Turkish President Recep Tayyip Erdogan urged Syria on Wednesday to withdraw its troops from its military observation posts in northwestern Idlib province where clashes have intensified in recent days.
"At the moment, two of our 12 observation posts are behind the regime's lines. We hope the regime will withdraw from our observation posts before the end of the month of February," he told a meeting of his ruling party in Ankara.
"If the regime does not pull back, Turkey will be obliged to take matters into its own hands."
Eight Turkish troops and civilians were killed on Monday by regime fire in Idlib -- the last opposition bastion in the conflict-torn country.

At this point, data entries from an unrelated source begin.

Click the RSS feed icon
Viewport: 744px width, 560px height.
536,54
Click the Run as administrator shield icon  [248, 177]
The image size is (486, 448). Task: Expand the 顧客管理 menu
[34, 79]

Turkey killed at least 13 Syrian government troops in response, according to monitors, in the deadliest clashes since Ankara sent troops to Syria in 2016.

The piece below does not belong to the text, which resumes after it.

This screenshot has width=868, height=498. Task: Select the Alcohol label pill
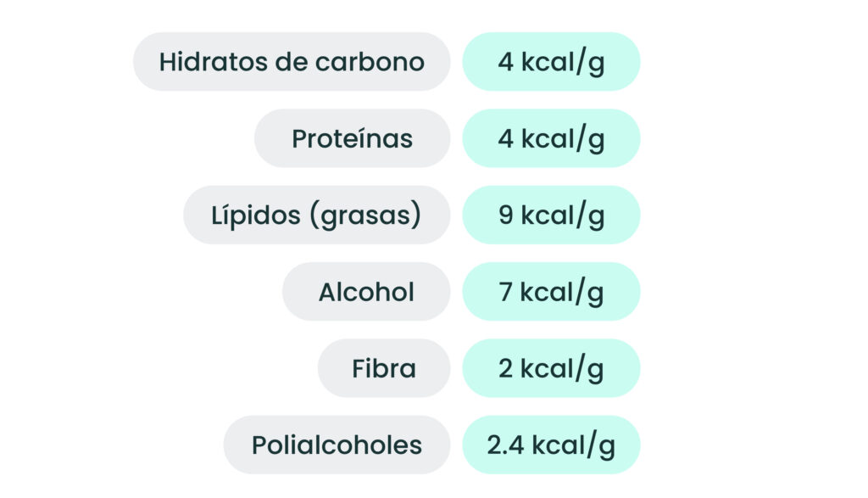366,291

Erdogan has criticised Russia, a key backer of President Bashar al-Assad's regime, for failing to enforce peace agreements in the region and called for Moscow to "better understand our sensitivities in Syria".
"From now we will not turn a blind eye to any step that constitutes the violation of the agreements," he added.
Erdogan said this week's clashes amounted to a "new era" in Syria, and that any further attacks would be "responded to in kind".
"The air and ground elements of the Turkish armed forces will freely move in the Idlib region and if needed will launch an operation," he said.